Activity: Below is a listing; repeat exactly the lines from the one containing "Expand the profile switcher dropdown arrow" to the one containing "Click the 설정 검색 input field", both included.

<<<<

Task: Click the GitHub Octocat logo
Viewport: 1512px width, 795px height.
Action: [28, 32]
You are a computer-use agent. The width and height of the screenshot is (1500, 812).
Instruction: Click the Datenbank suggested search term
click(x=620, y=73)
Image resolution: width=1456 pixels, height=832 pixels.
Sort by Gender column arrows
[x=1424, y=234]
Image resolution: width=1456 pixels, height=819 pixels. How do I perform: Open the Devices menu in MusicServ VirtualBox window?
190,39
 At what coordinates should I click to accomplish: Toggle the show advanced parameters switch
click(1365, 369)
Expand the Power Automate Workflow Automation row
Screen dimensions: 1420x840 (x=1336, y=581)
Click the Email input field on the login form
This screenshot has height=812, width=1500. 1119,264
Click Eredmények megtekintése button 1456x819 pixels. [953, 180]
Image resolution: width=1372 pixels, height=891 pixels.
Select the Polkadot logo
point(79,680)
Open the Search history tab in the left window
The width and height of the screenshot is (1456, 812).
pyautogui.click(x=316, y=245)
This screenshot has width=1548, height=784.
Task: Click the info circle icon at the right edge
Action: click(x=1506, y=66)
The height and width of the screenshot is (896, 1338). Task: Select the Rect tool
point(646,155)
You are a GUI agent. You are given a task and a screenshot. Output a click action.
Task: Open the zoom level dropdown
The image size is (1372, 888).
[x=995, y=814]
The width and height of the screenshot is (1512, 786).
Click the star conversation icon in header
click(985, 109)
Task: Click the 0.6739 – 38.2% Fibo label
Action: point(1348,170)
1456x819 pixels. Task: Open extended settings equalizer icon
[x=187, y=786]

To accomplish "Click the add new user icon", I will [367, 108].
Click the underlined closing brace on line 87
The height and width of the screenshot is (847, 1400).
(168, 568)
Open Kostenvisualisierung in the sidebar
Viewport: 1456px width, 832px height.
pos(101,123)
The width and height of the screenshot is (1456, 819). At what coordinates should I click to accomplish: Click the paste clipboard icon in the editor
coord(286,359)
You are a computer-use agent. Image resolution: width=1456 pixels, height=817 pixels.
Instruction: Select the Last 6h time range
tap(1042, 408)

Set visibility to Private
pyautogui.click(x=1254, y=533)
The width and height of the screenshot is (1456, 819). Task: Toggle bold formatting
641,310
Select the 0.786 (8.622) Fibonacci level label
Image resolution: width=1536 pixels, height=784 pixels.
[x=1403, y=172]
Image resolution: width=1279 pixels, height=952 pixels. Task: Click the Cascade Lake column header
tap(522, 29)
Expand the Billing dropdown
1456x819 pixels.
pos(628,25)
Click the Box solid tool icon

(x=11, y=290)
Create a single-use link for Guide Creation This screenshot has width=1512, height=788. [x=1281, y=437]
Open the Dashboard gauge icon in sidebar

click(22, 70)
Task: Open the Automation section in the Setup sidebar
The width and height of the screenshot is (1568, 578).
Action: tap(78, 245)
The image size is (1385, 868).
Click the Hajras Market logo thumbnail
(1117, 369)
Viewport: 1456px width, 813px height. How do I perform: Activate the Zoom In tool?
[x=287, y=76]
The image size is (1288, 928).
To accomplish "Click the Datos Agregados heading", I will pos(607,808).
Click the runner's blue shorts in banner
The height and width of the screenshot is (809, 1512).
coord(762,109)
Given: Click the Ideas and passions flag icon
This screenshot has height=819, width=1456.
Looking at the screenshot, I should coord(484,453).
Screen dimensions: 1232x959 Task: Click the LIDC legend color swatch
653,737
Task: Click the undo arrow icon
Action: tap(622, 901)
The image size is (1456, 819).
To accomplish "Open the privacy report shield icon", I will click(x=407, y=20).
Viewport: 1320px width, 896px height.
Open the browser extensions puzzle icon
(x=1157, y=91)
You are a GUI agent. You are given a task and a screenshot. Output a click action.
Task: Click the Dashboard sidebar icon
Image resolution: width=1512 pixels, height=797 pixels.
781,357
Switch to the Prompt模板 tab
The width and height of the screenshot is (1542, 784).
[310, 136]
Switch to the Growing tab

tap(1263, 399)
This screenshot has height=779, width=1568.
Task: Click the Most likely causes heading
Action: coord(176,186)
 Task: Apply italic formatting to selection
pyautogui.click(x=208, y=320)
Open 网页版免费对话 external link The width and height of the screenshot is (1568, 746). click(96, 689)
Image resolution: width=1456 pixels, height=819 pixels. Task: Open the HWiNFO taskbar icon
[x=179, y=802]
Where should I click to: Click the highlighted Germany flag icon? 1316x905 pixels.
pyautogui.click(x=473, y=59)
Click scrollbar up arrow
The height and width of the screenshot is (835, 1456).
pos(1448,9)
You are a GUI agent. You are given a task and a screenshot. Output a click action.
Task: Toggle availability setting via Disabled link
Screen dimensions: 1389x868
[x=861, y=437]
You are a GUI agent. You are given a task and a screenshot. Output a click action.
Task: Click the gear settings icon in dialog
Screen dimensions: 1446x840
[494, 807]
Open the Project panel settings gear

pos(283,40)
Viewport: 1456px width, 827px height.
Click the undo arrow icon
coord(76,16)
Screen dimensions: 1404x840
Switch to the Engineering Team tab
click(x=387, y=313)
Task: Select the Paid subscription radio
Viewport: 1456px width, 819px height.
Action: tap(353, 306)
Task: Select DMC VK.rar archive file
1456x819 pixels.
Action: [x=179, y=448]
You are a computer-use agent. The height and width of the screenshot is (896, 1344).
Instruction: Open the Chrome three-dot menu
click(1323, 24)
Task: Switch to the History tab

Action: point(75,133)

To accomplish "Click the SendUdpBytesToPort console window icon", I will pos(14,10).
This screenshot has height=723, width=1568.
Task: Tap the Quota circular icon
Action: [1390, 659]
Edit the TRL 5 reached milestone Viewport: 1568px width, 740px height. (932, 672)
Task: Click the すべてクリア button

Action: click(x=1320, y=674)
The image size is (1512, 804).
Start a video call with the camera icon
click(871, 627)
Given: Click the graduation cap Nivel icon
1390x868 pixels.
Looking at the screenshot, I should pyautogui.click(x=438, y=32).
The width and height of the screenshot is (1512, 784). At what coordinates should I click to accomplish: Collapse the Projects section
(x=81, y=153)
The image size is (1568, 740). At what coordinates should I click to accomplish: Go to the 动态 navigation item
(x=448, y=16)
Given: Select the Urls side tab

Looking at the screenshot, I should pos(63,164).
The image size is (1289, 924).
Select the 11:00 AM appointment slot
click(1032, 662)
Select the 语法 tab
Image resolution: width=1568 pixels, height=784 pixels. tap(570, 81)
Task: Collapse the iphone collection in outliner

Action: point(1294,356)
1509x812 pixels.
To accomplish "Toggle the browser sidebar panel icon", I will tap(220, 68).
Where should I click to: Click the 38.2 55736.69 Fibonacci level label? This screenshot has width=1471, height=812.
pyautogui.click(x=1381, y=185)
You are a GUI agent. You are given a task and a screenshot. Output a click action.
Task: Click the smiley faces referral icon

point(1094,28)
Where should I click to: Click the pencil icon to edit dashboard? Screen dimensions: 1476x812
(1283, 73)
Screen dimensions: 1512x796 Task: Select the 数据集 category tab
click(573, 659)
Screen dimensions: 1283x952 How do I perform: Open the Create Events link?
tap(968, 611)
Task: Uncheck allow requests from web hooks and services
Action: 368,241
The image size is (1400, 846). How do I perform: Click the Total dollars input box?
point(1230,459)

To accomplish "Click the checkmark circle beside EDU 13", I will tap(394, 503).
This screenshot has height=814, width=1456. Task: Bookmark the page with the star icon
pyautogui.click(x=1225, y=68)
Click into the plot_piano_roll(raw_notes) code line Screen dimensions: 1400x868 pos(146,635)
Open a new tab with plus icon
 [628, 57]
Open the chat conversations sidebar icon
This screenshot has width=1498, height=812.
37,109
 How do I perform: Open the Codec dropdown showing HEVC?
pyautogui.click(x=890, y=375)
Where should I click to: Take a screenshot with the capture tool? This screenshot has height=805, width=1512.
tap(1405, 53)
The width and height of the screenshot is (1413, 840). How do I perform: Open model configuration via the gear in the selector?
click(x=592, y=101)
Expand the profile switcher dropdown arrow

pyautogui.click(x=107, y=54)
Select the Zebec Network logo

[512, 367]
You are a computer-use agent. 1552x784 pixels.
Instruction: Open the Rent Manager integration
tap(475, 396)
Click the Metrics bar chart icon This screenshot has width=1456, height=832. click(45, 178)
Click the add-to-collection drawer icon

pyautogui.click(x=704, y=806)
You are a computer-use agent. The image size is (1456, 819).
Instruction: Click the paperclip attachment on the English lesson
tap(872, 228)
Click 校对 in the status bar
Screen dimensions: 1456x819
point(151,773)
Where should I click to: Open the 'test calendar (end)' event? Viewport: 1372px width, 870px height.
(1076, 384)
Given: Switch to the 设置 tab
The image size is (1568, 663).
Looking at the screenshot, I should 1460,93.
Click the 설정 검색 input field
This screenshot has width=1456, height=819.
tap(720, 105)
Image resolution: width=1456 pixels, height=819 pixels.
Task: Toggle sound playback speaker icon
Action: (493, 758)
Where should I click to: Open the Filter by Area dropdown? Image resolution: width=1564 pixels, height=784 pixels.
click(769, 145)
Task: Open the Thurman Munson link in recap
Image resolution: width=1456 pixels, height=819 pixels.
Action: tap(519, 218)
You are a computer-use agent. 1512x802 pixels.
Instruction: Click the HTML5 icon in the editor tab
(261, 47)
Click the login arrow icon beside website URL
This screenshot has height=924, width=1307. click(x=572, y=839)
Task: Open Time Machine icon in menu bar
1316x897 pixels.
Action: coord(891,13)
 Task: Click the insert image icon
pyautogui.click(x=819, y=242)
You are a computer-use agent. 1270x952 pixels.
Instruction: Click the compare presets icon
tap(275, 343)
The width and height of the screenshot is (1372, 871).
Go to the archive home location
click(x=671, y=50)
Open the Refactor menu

>>>>

Written response:
Expand the profile switcher dropdown arrow

pyautogui.click(x=107, y=54)
Select the Zebec Network logo

[512, 367]
You are a computer-use agent. 1552x784 pixels.
Instruction: Open the Rent Manager integration
tap(475, 396)
Click the Metrics bar chart icon This screenshot has width=1456, height=832. click(45, 178)
Click the add-to-collection drawer icon

pyautogui.click(x=704, y=806)
You are a computer-use agent. The image size is (1456, 819).
Instruction: Click the paperclip attachment on the English lesson
tap(872, 228)
Click 校对 in the status bar
Screen dimensions: 1456x819
point(151,773)
Where should I click to: Open the 'test calendar (end)' event? Viewport: 1372px width, 870px height.
(1076, 384)
Given: Switch to the 设置 tab
The image size is (1568, 663).
Looking at the screenshot, I should 1460,93.
Click the 설정 검색 input field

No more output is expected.